== Text provided ==
>> BEGIN

For the packet loss retransmission mechanism, you can check by plugging and unplugging the network cable. You can use Wireshark to capture packets. When quickly plugging and unplugging the network cable (first unplugging the cable, waiting a few seconds, and then plugging it back in), the operation commands sent to the server will be received due to packet loss retransmission.
5. Using Non-blocking Sockets and Select Interface to Implement Connect Timeout Control
5.1. Explanation of Connect and Select Interfaces on MSDN
For TCP sockets, we need to call the socket function connect to establish a TCP connection. Let’s first look at Microsoft’s MSDN description of the socket interface connect:




On a blocking socket, the return value indicates success or failure of the connection attempt.
For blocking sockets, the return value of connect can determine whether the connection was successful, with a return value of 0 indicating success.
With a nonblocking socket, the connection attempt cannot be completed immediately. In this case, connect will return SOCKET_ERROR, and WSAGetLastError will return WSAEWOULDBLOCK. In this case, there are three possible scenarios:
Use the select function to determine the completion of the connection request by checking to see if the socket is writable.

>> END

== Written problem 1 ==
Reproduce the passage on socket connect timeouts from "On a blocking" to "socket is writable.".
== Written problem 2 ==
Answer these questions from the passage on socket connect timeouts:
(a) Which tool does it name for capturing packets?
(b) For a blocking socket, which return value of connect indicates success?
(c) With a nonblocking socket whose connection attempt cannot complete immediately, what does WSAGetLastError return?
== Written problem 3 ==
Decide whether each statement agrees with the passage on socket connect timeouts. Answer yes or no and quote the words that decide it.
(a) When a connection attempt on a nonblocking socket cannot be completed immediately, connect returns SOCKET_ERROR.
(b) The select function determines that the connection request has completed by checking whether the socket is readable.
(c) The cable test calls for unplugging the network cable and waiting a few minutes before plugging it back in.

== Items ==
>> BEGIN

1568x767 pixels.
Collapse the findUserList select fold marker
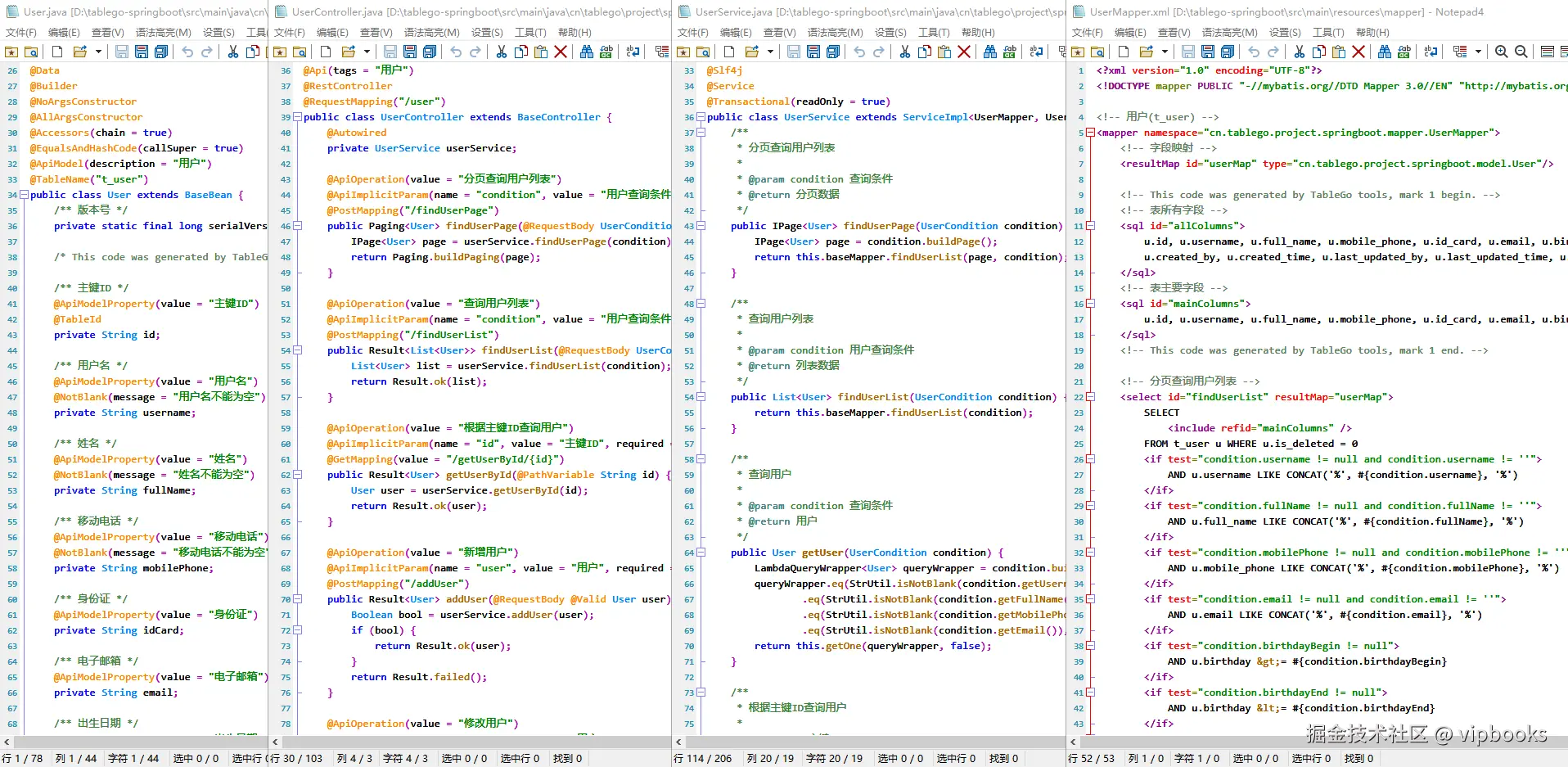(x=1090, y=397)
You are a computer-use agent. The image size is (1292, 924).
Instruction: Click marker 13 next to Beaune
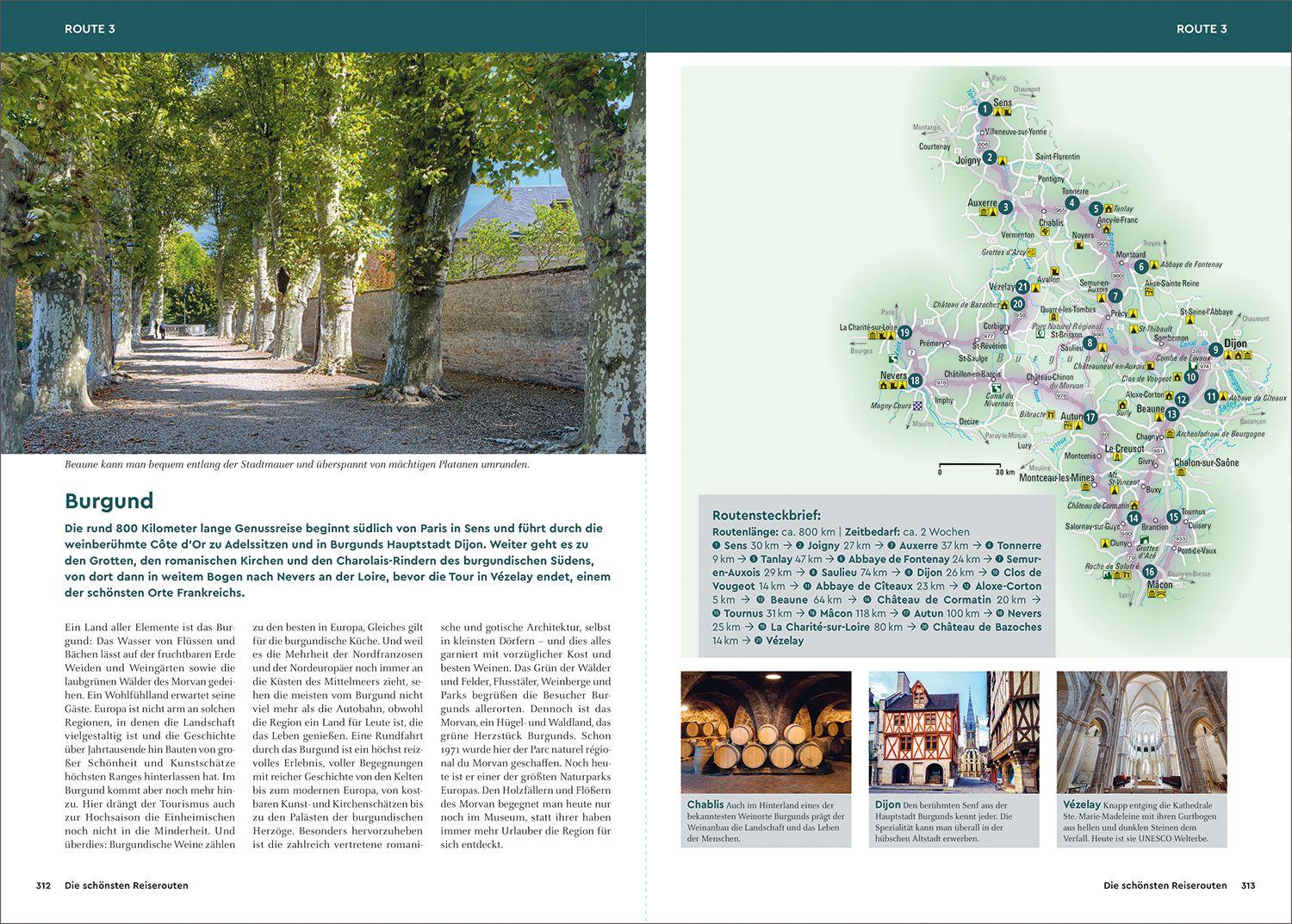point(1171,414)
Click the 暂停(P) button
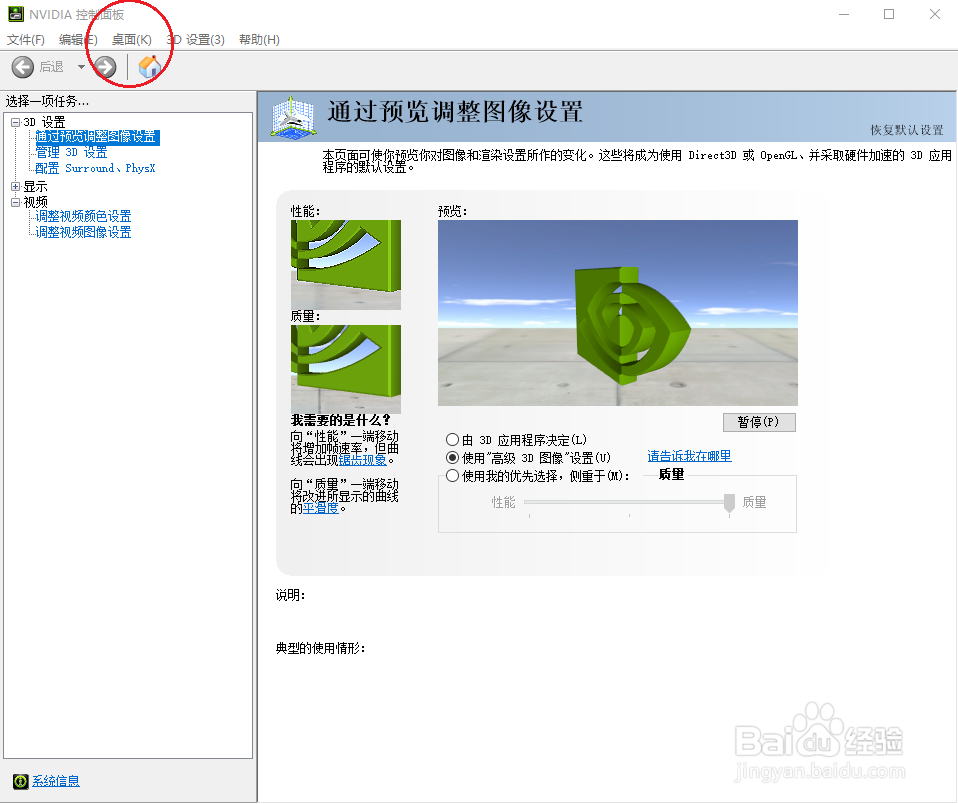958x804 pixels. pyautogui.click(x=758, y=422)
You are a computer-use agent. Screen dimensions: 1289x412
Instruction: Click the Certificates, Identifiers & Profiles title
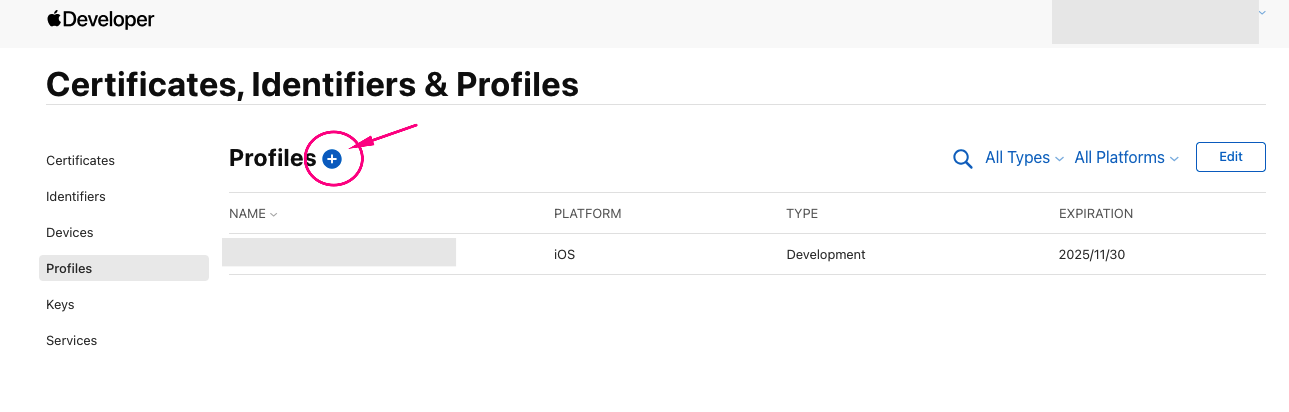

>> END

== Final result 1 ==
On a blocking socket, the return value indicates success or failure of the connection attempt.
For blocking sockets, the return value of connect can determine whether the connection was successful, with a return value of 0 indicating success.
With a nonblocking socket, the connection attempt cannot be completed immediately. In this case, connect will return SOCKET_ERROR, and WSAGetLastError will return WSAEWOULDBLOCK. In this case, there are three possible scenarios:
Use the select function to determine the completion of the connection request by checking to see if the socket is writable.

== Final result 2 ==
(a) Wireshark
(b) 0
(c) WSAEWOULDBLOCK

== Final result 3 ==
(a) Yes: "connect will return SOCKET_ERROR"
(b) No: "checking to see if the socket is writable"
(c) No: "waiting a few seconds"